Xi also attended a dinner with a large group of American executives in San Francisco later Wednesday evening, amid concerns among some executives about the business climate in China due to a crackdown on foreign firms.
The scene in San Francisco was lively in anticipation for the meeting. Throngs of supporters of the Falun Gong religious movement that protests the Chinese government lined the streets downtown, while pro and anti-China demonstrators were seen near the Filoli estate where the two leaders and their top advisers gathered.
Wednesday’s meeting was the first time that Biden and Xi spoke or saw one another in person since the summit in Bali last November. It was long in the making, with a steady stream of officials from both governments traveling to meet their counterparts to ease tensions and open lines of communication after the flight of a Chinese spy balloon over the United States earlier this year derailed progress made in Indonesia.

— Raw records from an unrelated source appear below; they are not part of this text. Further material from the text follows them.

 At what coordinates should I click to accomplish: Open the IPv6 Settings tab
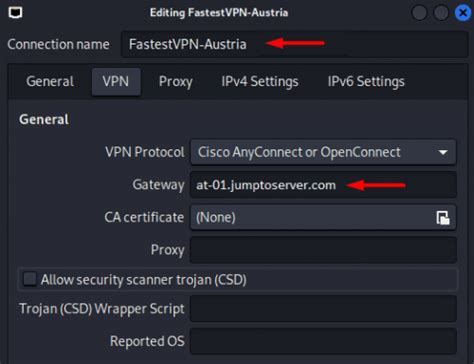[366, 82]
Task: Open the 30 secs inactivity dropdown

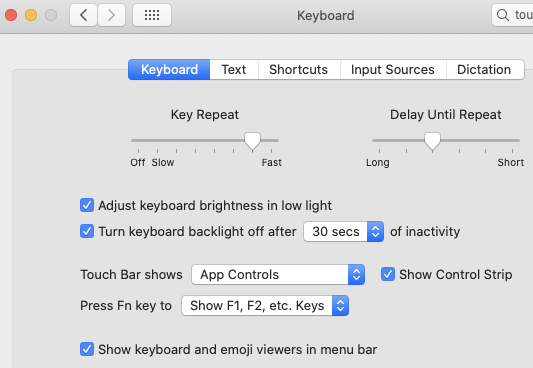Action: point(344,231)
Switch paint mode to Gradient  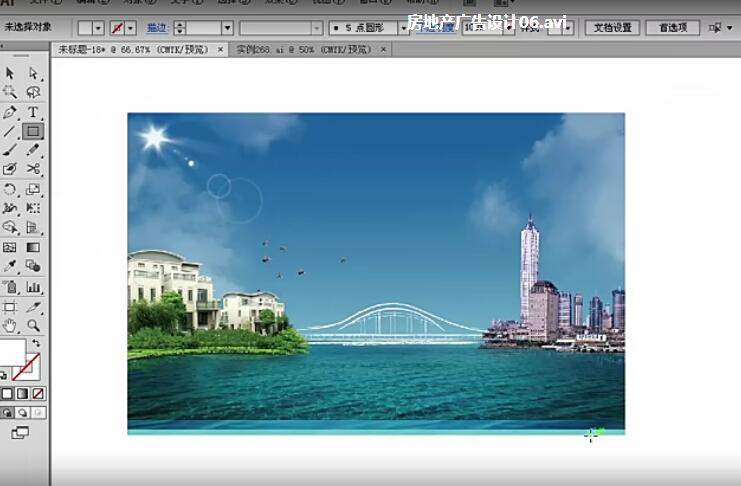23,393
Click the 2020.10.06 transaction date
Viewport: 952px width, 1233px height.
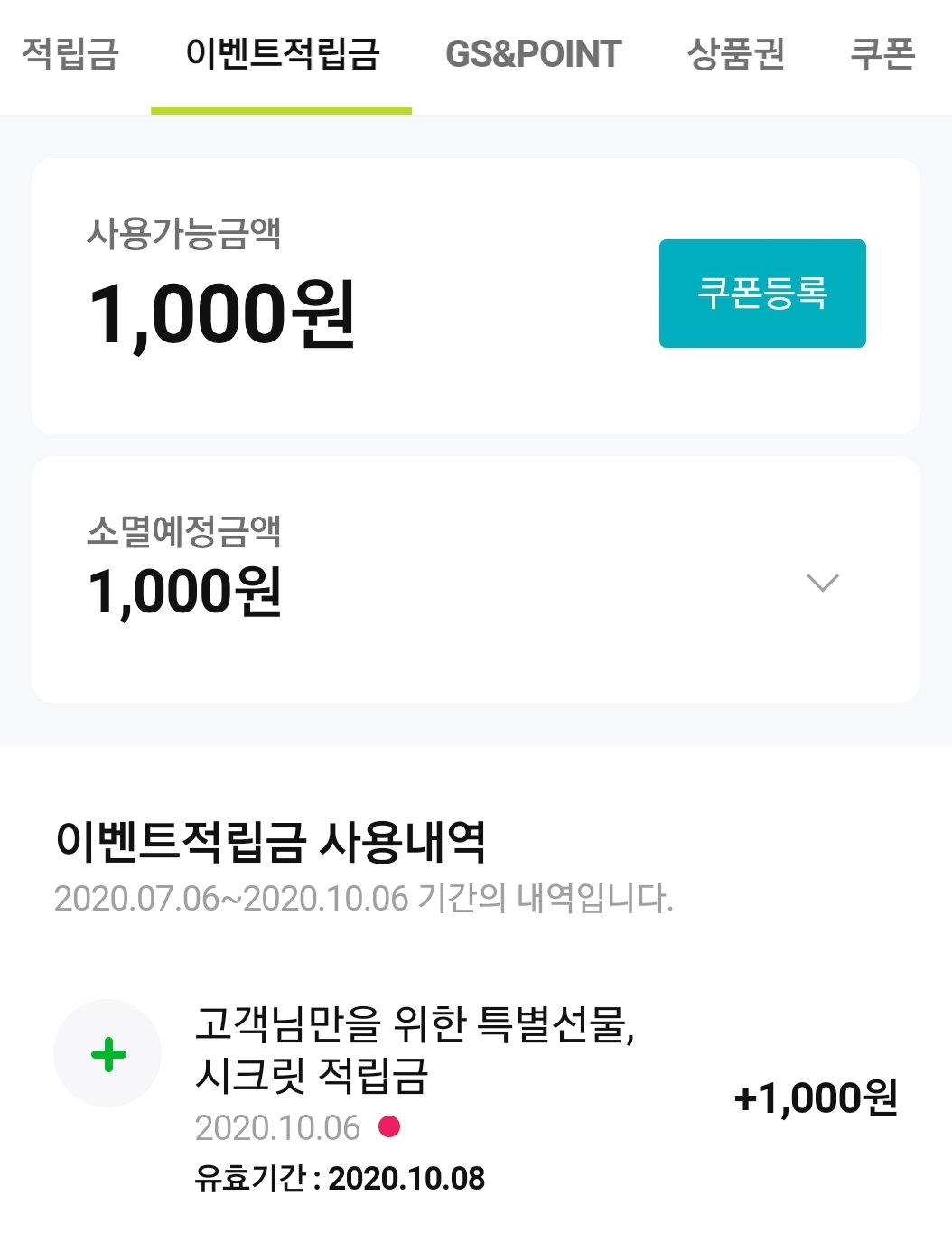tap(277, 1127)
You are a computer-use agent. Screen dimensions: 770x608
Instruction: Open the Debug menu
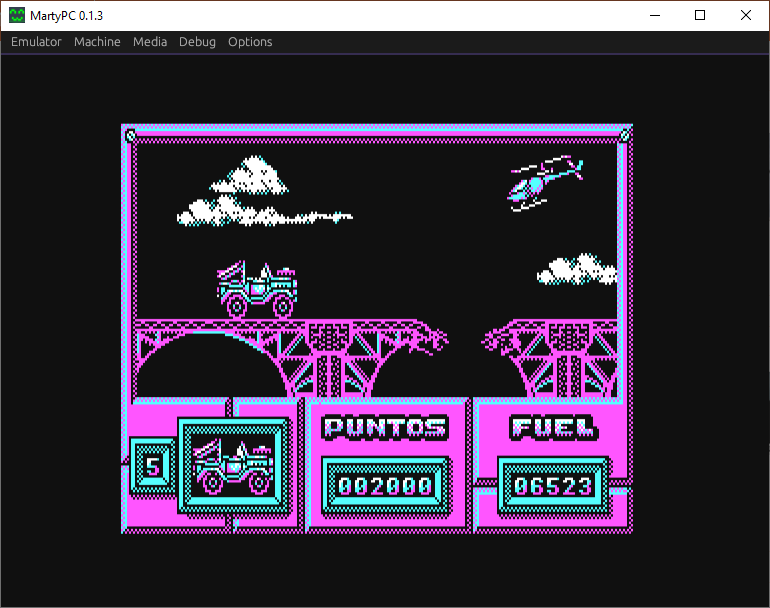[197, 42]
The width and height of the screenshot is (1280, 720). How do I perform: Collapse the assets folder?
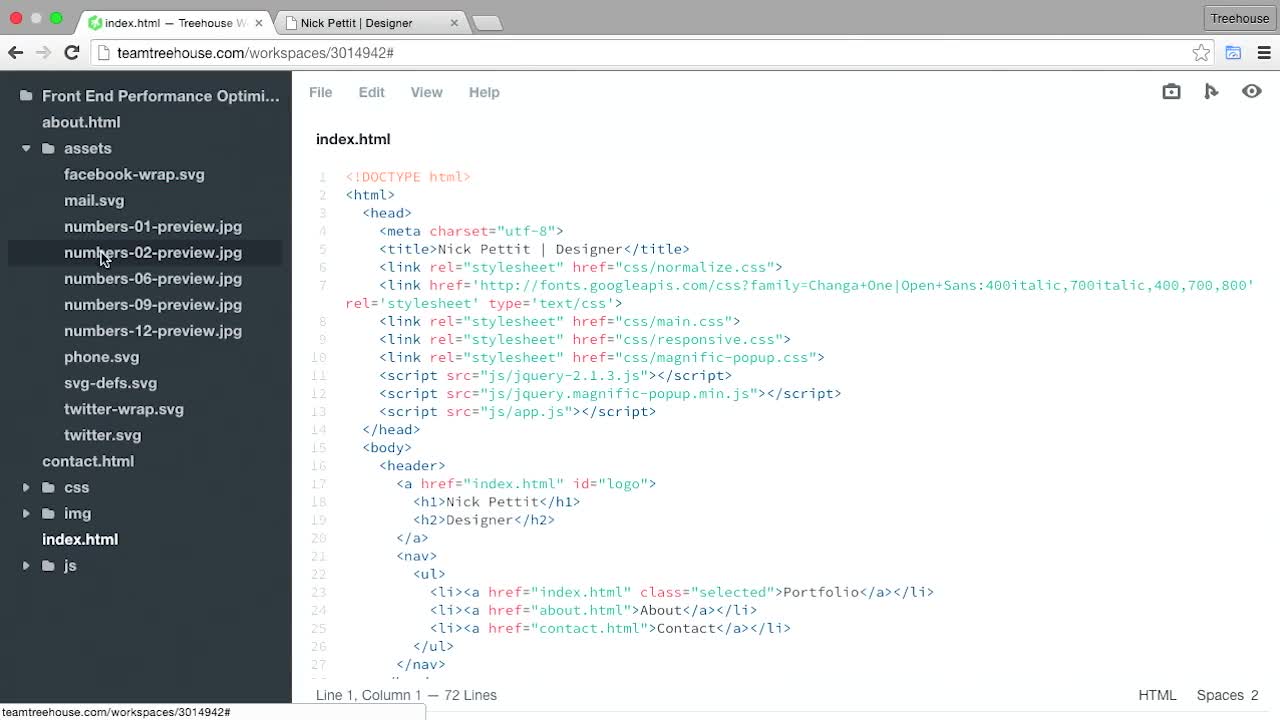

The meeting met the modest expectations that the White House set for it. The pronouncements of the two leaders will also likely satisfy business leaders who were looking for assurances from the U.S. and China of their economic ties.
But it will take time to tell whether the dialogue actually helps stabilize the relationship, which has been dominated by tensions over technology controls, China’s aggressive behavior in the South China Sea, and Taiwan.
“We really don’t know how successful this summit will be,” Max Baucus, former U.S. ambassador to China under the Obama administration, told Semafor. It will depend on whether words are followed by actions, he said. Josh Rogin reminds us in the Washington Post that Xi signed a similar agreement on fentanyl with former President Donald Trump but didn’t enforce it.
“Trust but verify, as the old saying goes. That’s where I am,” Biden said at the press conference on Wednesday afternoon when asked if he trusted Xi.
Upcoming elections in Taiwan and the U.S. presidential election — both events that could cause more friction in the U.S.-China relationship — will also provide critical tests. Attacking China is increasingly popular among U.S. politicians, and lawmakers from both parties blame Beijing for doing harm to the U.S. through unfair economic practices and are sharply critical of China for human rights abuses against Uyghurs in Xinjiang and for threats against Taiwan. A return to the White House by Trump, who waged an intense trade with China during his first time, could quickly upend whatever progress the two countries make in their relationship over the next year.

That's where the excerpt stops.